CFS/ME Introduction and Resources

Thank you very much, very helpful as a one point note, can we also add links to uesful services onto here too. if they are advisory or scientific reports and not advertising for various clinics? 

I have not been diagnosed with CFS/ME because my doctor doesn't believe in it. It's very likely I have it.

Symptoms

~Severe fatigue

~headaches

~joint pains

~nausea

~anxiety

~low blood pressure

~jaundice

Ive been tested for celiac, Crohn's, parasites and cysts then my doctor decided I was 'lying' because he didn't find anything.

History

~Anxiety

~Irritable bowel syndrome

Treatment

~swimming physical therapy 

~antidepressants

 

Hello there !. Thank you for corecting my spelling. I appreciate this.

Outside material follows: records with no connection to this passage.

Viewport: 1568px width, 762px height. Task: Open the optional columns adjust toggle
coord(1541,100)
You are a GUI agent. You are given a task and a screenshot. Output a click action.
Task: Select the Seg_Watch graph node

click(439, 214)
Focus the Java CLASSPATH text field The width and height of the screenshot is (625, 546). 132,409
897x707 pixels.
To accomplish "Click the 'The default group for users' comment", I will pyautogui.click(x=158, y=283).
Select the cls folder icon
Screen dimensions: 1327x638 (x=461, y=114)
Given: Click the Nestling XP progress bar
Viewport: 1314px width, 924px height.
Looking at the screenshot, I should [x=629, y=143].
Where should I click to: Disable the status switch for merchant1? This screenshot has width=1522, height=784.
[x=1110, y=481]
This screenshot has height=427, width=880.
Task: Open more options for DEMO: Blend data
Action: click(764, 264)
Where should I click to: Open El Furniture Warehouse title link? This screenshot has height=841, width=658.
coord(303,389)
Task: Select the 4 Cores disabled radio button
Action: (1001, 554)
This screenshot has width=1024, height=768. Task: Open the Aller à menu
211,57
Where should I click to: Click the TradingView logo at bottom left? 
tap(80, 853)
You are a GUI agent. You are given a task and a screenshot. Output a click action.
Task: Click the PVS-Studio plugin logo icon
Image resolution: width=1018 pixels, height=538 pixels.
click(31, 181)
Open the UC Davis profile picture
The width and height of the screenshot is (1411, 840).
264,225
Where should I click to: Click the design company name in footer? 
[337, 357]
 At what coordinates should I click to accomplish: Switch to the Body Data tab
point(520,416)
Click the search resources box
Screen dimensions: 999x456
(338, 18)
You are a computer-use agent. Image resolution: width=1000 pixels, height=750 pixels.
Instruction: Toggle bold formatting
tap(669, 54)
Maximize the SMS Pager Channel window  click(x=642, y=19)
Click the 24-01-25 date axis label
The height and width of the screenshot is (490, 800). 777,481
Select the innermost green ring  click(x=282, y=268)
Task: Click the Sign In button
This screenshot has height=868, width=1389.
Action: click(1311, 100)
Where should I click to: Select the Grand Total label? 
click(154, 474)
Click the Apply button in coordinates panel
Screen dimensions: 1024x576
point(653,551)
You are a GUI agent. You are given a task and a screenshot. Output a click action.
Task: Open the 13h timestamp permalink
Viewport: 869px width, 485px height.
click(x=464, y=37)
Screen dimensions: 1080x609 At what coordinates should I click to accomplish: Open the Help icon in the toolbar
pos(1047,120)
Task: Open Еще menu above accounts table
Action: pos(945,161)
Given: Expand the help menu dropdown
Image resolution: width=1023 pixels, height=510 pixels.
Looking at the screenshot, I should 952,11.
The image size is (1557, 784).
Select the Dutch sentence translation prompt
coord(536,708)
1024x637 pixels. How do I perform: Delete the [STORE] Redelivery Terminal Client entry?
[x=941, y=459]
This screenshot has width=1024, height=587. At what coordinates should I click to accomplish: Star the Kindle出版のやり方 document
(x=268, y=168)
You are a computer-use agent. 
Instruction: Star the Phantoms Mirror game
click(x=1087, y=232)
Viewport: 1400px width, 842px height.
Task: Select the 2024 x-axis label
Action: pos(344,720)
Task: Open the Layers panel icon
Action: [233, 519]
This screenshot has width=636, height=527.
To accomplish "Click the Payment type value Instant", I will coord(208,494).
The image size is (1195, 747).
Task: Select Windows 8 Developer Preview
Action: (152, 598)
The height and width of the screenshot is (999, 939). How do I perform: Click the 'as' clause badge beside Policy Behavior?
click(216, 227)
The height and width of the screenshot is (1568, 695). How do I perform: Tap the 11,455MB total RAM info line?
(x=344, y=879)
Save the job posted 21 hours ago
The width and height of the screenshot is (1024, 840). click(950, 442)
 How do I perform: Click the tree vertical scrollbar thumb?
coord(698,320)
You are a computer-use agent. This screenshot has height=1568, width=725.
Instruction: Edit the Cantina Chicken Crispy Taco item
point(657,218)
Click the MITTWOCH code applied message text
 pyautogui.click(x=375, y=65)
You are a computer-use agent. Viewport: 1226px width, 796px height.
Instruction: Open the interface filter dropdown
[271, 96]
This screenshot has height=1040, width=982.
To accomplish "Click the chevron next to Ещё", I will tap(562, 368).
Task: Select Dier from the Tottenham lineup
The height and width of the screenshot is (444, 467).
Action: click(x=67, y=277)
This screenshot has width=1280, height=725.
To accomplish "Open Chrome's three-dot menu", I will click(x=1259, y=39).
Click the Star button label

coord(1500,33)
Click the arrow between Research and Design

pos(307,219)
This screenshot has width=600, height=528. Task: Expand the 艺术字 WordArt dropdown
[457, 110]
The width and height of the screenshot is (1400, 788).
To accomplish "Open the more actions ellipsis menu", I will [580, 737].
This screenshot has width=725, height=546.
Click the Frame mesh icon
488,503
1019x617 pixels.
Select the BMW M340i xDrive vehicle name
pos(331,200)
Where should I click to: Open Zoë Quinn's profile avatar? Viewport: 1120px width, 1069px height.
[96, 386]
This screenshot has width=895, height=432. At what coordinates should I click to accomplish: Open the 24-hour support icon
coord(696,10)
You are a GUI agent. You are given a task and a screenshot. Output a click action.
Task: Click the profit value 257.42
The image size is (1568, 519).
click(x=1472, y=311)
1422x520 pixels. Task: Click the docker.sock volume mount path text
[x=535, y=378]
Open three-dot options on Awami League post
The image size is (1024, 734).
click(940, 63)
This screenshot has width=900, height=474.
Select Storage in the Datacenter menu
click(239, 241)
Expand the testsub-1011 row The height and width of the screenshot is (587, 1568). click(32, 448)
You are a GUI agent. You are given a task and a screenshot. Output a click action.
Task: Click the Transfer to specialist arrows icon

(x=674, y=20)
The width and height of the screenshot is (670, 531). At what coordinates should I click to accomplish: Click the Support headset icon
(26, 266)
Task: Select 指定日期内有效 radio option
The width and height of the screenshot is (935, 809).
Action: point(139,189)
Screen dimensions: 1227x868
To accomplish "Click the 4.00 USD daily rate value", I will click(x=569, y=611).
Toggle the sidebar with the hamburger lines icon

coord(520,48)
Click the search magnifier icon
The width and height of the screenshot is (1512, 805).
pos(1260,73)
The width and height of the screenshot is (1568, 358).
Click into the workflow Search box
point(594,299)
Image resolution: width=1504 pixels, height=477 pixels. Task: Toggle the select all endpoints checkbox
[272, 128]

Another important site is the Stonebird and The Grace Charity

Many thaks.   Mitty.

Hi, I am a Kiwi who has suffered chronic fatigue symptoms since my daughter was born 24 years ago. They have worsened with menopause. I thought I had found my answer when my B 12 was found low, but supplementation didn't help. Then my thyroid functions changed to abnormal, with thyroid antibodies. I started on levothyroxine a year ago and my symptoms got worse, more brain fog, more fatigue and more joint pain. After researching on the net I discovered that some genetic deficiency of deiodinase enzymes exists in some people, and can be turned on by pregnancy or viral illness. My Mum developed ME in her fifties before me, so this seemed a possibility. This causes inadequate conversion of thyroxine into the active hormone T3, blood thyroid functions can appear normal. Porcine thyroid extract being a good treatment. I hunted for a GP who would prescribe this and started six weeks ago. My brain fog cleared immediately, my joints stopped aching within a week and my energy levels are improving in leaps and bounds. I wonder how many people have this condition. There is a genetic test for these genes now available in UK (google deiodinase genetic test).